Swap "icon" for "button" throughout the data below, and leave everything else unchanged. Omit the pictures from your answer.

──────── Data extract ────────

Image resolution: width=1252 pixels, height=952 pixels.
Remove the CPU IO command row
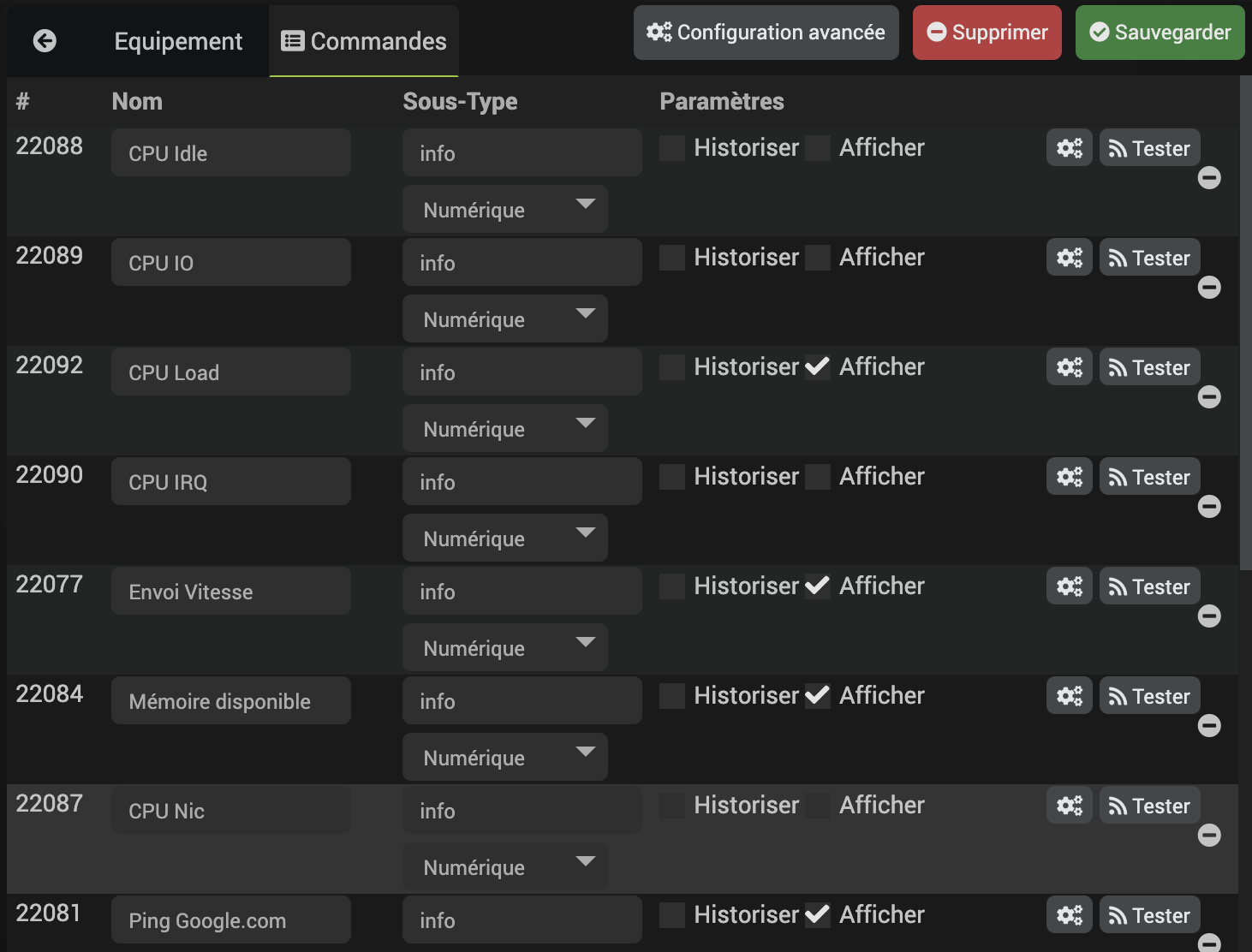[x=1209, y=287]
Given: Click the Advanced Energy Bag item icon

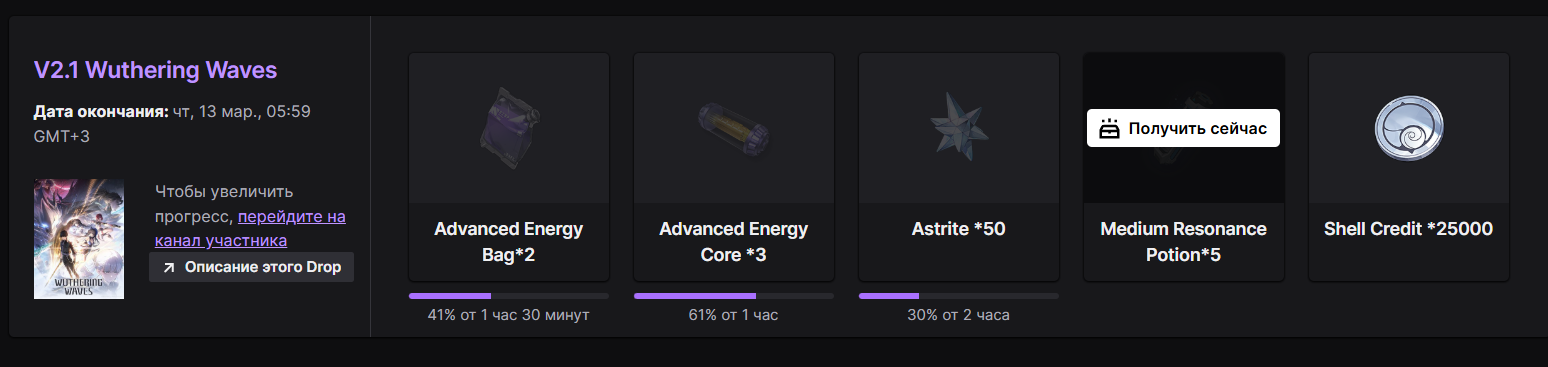Looking at the screenshot, I should (x=508, y=128).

────────

Completed task |
Image resolution: width=1252 pixels, height=952 pixels.
Remove the CPU IO command row
[x=1209, y=287]
Given: Click the Advanced Energy Bag item button

Looking at the screenshot, I should (x=508, y=128).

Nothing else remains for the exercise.